Source: Various (see paper for details).
- Number of variables: Varies
- Number of cases/rows: Varies
- Variable List: All .xlsx files contain a core set of variables, some .xlsx files contain variables unique to the given urban area. First, I list the variables that are found in each .xlsx file with an urban area name in the file name.
Stationname: Name of station or control area.
StationID: Unique station or control area ID.
openingyear: the year a station or buffer associated with a station opened; equals 0 if the observation is a historic control observation.
year: year of measured income.
y: y-coordinate of observation's centroid in decimal degrees format.
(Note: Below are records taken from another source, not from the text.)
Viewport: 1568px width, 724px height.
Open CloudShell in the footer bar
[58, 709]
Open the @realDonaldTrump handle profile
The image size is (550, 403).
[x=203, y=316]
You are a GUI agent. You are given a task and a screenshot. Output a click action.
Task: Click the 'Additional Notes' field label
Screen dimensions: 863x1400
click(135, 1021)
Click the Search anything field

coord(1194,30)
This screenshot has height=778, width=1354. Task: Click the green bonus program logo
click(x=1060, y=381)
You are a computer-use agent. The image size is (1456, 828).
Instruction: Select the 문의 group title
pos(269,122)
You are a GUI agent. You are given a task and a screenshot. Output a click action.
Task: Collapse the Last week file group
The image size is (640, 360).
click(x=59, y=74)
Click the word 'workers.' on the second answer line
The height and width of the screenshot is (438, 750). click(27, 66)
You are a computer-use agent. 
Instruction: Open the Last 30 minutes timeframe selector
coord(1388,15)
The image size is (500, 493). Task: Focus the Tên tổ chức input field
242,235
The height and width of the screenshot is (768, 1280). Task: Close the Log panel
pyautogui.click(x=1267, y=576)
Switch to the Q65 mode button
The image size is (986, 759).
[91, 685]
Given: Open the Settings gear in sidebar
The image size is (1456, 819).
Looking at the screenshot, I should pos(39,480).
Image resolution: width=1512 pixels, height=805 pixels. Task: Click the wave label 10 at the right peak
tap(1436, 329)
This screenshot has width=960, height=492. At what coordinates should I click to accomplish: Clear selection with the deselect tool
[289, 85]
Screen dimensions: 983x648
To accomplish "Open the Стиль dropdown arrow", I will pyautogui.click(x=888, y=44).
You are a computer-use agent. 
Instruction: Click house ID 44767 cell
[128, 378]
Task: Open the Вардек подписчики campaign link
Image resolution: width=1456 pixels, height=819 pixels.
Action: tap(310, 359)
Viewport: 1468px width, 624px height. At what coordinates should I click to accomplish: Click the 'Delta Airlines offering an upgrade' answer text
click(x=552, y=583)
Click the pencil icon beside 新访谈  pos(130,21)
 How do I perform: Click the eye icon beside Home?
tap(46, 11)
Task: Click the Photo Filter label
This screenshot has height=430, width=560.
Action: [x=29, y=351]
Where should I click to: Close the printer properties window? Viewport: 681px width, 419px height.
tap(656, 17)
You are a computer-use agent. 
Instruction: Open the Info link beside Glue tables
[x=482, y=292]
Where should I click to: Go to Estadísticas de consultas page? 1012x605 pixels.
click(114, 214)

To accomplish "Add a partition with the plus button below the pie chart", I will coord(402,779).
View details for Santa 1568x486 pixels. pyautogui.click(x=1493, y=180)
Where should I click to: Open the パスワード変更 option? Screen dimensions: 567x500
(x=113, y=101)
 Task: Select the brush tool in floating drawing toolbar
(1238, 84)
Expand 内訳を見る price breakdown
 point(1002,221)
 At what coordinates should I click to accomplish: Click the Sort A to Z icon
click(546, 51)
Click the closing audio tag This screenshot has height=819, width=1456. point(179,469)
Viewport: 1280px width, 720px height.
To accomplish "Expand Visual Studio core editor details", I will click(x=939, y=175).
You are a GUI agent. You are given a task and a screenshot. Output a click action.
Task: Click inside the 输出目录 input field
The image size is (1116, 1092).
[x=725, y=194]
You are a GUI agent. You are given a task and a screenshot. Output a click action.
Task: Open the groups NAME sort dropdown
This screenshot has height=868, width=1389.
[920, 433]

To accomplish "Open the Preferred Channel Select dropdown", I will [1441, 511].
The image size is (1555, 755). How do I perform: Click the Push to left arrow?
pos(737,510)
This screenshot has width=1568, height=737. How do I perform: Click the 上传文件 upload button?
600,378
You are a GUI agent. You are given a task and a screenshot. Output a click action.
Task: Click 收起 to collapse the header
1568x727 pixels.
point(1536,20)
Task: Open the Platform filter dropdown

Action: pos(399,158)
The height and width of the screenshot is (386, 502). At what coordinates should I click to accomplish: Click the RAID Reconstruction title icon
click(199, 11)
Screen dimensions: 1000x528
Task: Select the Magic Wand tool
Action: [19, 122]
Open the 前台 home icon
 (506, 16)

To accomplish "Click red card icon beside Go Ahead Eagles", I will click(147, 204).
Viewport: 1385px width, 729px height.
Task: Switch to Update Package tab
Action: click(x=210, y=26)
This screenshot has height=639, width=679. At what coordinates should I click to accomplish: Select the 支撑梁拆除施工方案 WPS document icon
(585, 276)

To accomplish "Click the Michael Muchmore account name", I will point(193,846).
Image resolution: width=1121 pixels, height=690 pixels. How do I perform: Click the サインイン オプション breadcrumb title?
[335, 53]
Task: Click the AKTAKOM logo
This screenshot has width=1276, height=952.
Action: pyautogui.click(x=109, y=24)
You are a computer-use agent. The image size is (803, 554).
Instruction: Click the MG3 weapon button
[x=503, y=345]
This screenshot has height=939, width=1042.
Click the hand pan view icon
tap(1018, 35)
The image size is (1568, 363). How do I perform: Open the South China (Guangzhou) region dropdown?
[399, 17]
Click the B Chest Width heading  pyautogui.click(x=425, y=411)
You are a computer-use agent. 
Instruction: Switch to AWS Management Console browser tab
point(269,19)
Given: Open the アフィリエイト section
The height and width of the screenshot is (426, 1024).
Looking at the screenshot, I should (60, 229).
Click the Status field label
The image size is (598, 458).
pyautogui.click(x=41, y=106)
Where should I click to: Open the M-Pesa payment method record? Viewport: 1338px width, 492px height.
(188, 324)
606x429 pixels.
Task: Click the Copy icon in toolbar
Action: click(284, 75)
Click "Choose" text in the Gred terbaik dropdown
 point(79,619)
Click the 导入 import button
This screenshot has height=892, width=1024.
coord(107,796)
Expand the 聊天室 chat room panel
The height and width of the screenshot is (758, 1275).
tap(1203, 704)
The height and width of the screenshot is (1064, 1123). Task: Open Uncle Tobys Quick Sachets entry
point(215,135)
x: x-coordinate of observation's centroid in decimal degrees format.
halfmile: equals 1 if the observation began as a half-mile radius circle around a station centroid or a point along the historic streetcar line; equals 0 otherwise. I say 'began' because the half-mile radius circle could be truncated.
fourtenths: equals 1 if the observation began as a four-tenths mile radius circle; equals 0 otherwise. I say 'began' because the four-tenths mile radius circle could be truncated.
threetenths: equals 1 if the observation began as a three-tenths mile radius circle; equals 0 otherwise. I say 'began' because the three-tenths mile radius mile circle could be truncated. I say 'began' because the half-mile radius circle could be truncated.
twotenths: equals 1 if the observation began as a two-tenths mile radius circle; equals 0 otherwise. I say 'began' because the two-tenths mile radius circle could be truncated.
onetenths: equals 1 if the observation began as an one-tenths mile radius circle; equals 0 otherwise. I say 'began' because the one-tenths mile radius circle could be truncated.
expansion: equals 1 if the observation is a station slated to open after 2022; equals 0 otherwise.
historic: equals 1 if the observation is a historic streetcar line control; equals 0 otherwise.
control: equals 1 if the observation is a buffer control; equals 0 otherwise.
alreadyopen: equals 1 if the observation is a station that opened between 1980 and 1989; equals 0 otherwise.
pcapinc: the area's average per capita income in 'year.'
medhhinc: the area's average median HH income in 'year.'
city: the urban area's name.
In some .xlsx files there is also information on the line a station belongs to or stations that are part of a rapid bus line.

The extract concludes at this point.